32% dos estudantes cearenses do ensino superior privado perderam o emprego na pandemia

Mudança forçada para o sistema de ensino a distância também desagrada aos estudantes, revela a pesquisa do Quero Bolsa

Ismia Kariny
10:04 | 30/04/2020
O estudo ouviu 269 profissionais que trabalham em diversas organizações (Foto: AFP)
O estudo ouviu 269 profissionais que trabalham em diversas organizações (Foto: AFP)

Pesquisa realizada pela plataforma Quero Bolsa aponta que, no Ceará, 32% dos estudantes do ensino superior perderam o emprego durante a pandemia da Covid-19. Conforme o levantamento, 47% mantiveram a ocupação e 21% não tinham emprego. A pesquisa foi realizada entre os dias 6 e 7 de abril, com 4.491 participantes, em 406 instituições de ensino privada. No Ceará, foram 147 respondentes.

Entre os entrevistados pela plataforma, 34,7% responderam que têm baixa chance de manter a mensalidade em dia, enquanto 29,2% disseram que essa possibilidade é alta. A chance de evasão é considerada alta para 29,2%, enquanto 33,3% disseram que essa possibilidade é pequena.

Outro dado destacado pela pesquisa revela que os estudantes consideram receber informações corretas das instituições de ensino superior, durante esse período de calamidade pública. Para 82,2% dos entrevistados, as instituições estão atualizando os estudantes.

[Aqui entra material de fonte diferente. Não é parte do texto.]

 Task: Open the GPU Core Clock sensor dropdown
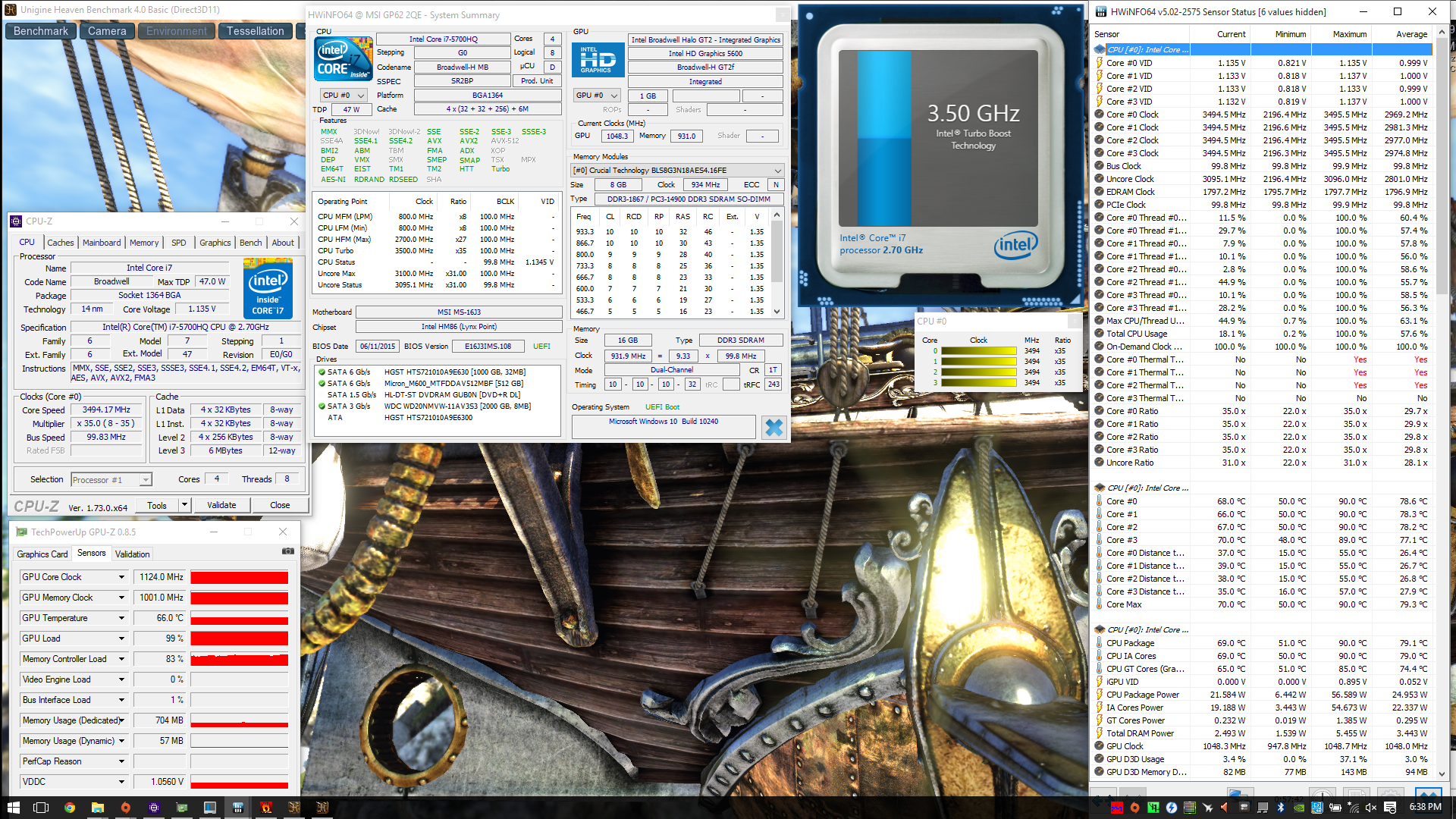tap(121, 577)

Já 17,8% declararam o contrário.

MUDANÇA FORÇADA PARA O ENSINO A DISTÂNCIA (EAD) DESAGRADA

Nos últimos cinco anos, segundo dados do Exame Nacional do Ensino Médio (Enem), 50,4% dos estudantes não têm a estrutura mínima para a realização do EaD (internet em casa e pelo menos um celular ou computador). Entretanto, por conta da pandemia e do isolamento social, muitas instituições de ensino presenciais migraram forçadamente para o EaD para poder continuar o semestre letivo.

Essa mudança forçada tem desagradado aos estudantes, conforme sugere a pesquisa. 54,2% dos entrevistados declararam baixa satisfação em relação a adaptação dessa modalidade de ensino. A mudança foi considerada positiva para apenas 14,6%, que indicaram alta satisfação. Em contrapartida, 73,5% dos entrevistados responderam que têm a percepção de que o EaD tem menor qualidade em relação ao ensino presencial.